This question is closely related to this one: https://mathoverflow.net/questions/27755/knuths-intuition-that-goldbach-might-be-unprovable. It stems from my ignorance about non-standard models of arithmetic. In a comment on the other question, Chandan Singh Dalawat reproduced the following interesting quotation:

> There are very many old problems in
> arithmetic whose interest is
> practically nil, i.e. the existence of
> odd perfect numbers, the iteration of
> numerical functions, the existence of
> infinitely many Fermat primes $2^{2^n}+1$,
> etc. Some of these questions may well
> be undecidable in arithmetic; the
> construction of arithmetical models in
> which questions of this type have
> different answers would be of great
> importance." (Bombieri, 1976)

What I'd like to know is, what might such a model look like, even roughly? For example, suppose one wanted to construct a model in which there were only finitely many Fermat primes.
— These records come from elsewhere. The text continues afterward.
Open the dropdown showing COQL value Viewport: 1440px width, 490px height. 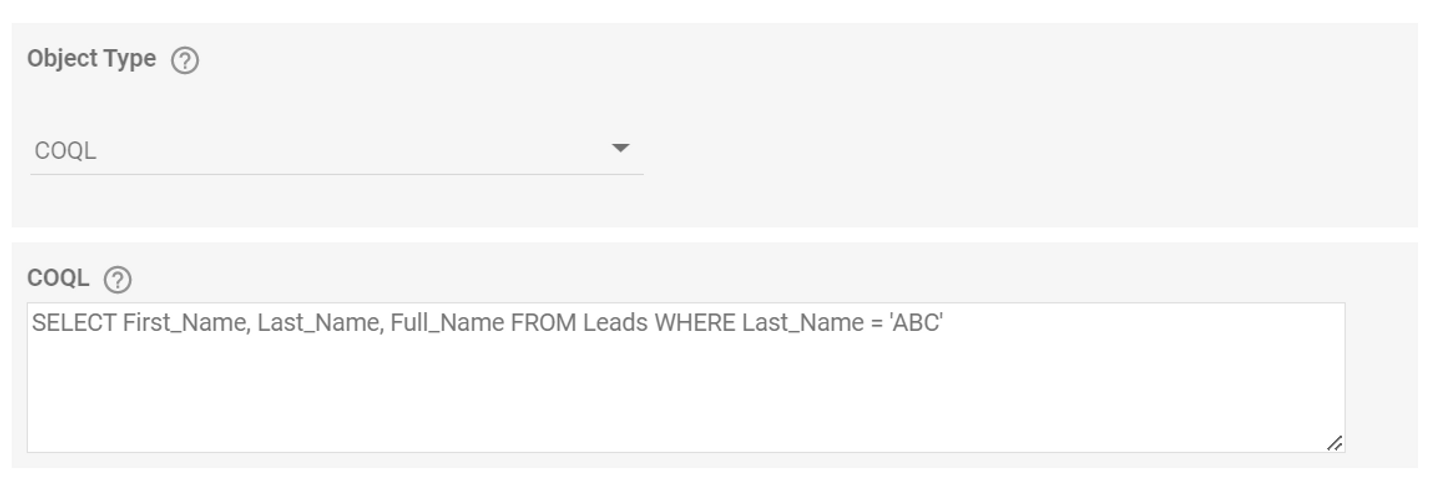(x=337, y=151)
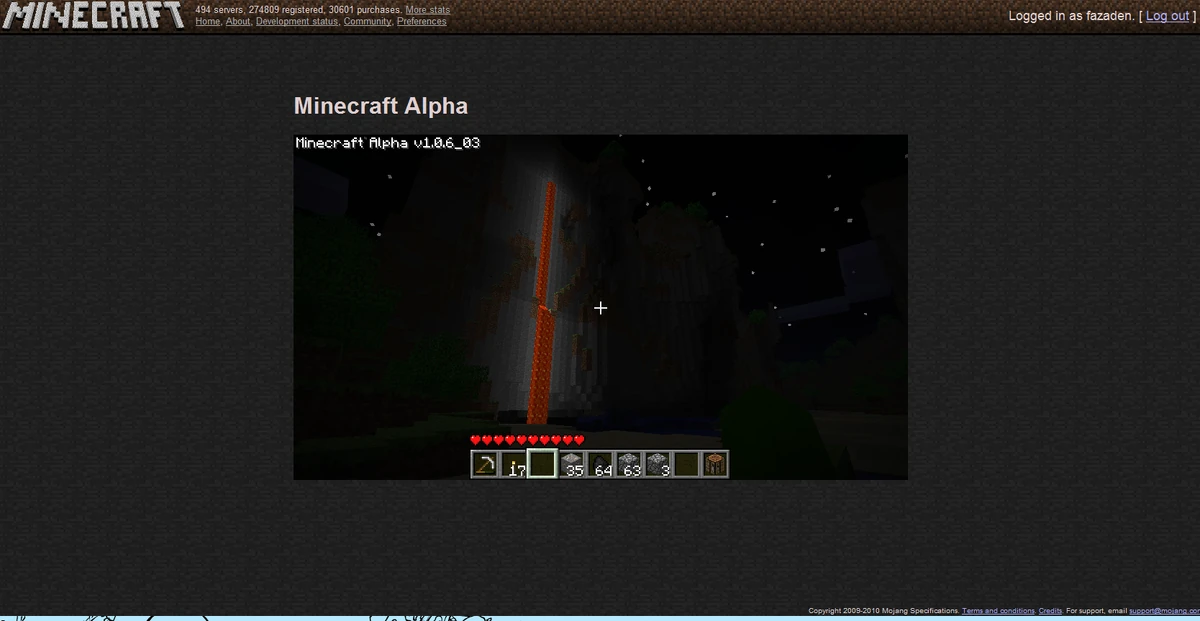Visit the Community section
The width and height of the screenshot is (1200, 621).
tap(368, 21)
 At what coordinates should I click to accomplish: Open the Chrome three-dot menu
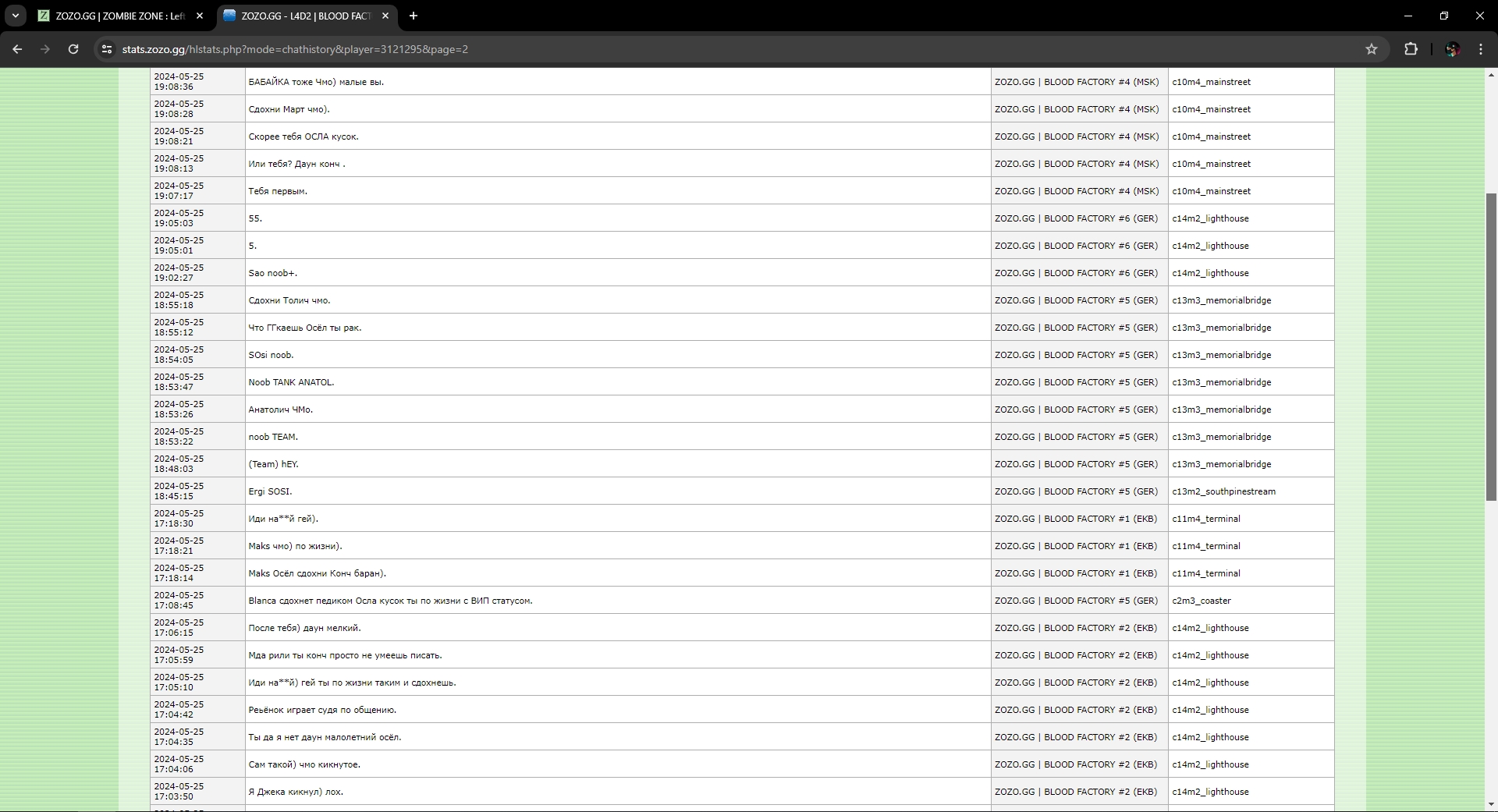click(1481, 49)

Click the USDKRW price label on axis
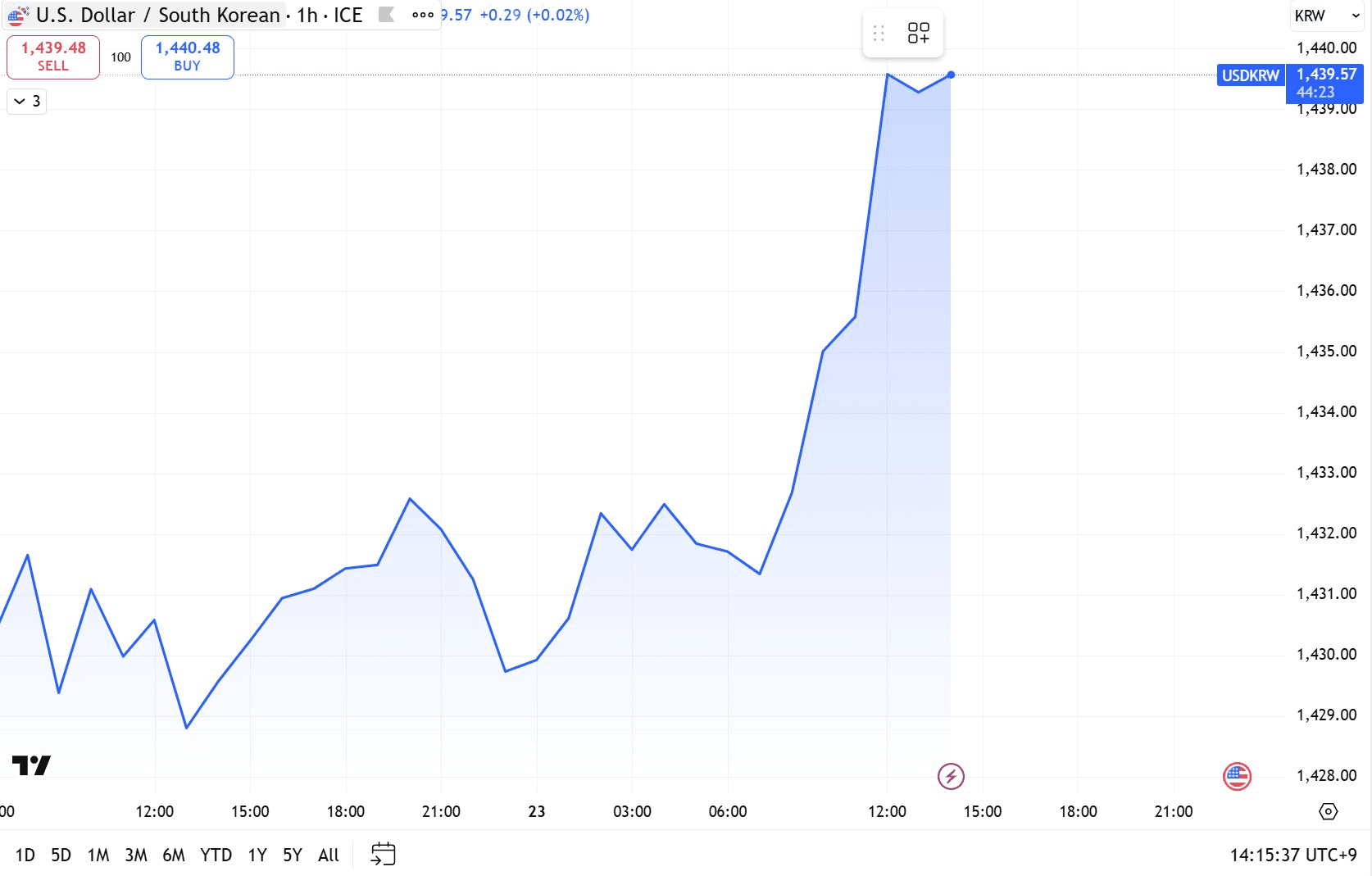click(x=1250, y=75)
Would one do something like adjoin a nonstandard integer N, add the statement that all Fermat primes were less than N, and somehow demonstrate that that did not lead to a contradiction? (For all I know, that is an obviously flawed or even ridiculous suggestion.) A slightly more general question is this: is it conceivable that a number-theoretic independence proof might be achieved without one going too deeply into the number theory? (I ask that in the expectation, but not strong expectation, that the answer is no: that you can't get something for nothing.)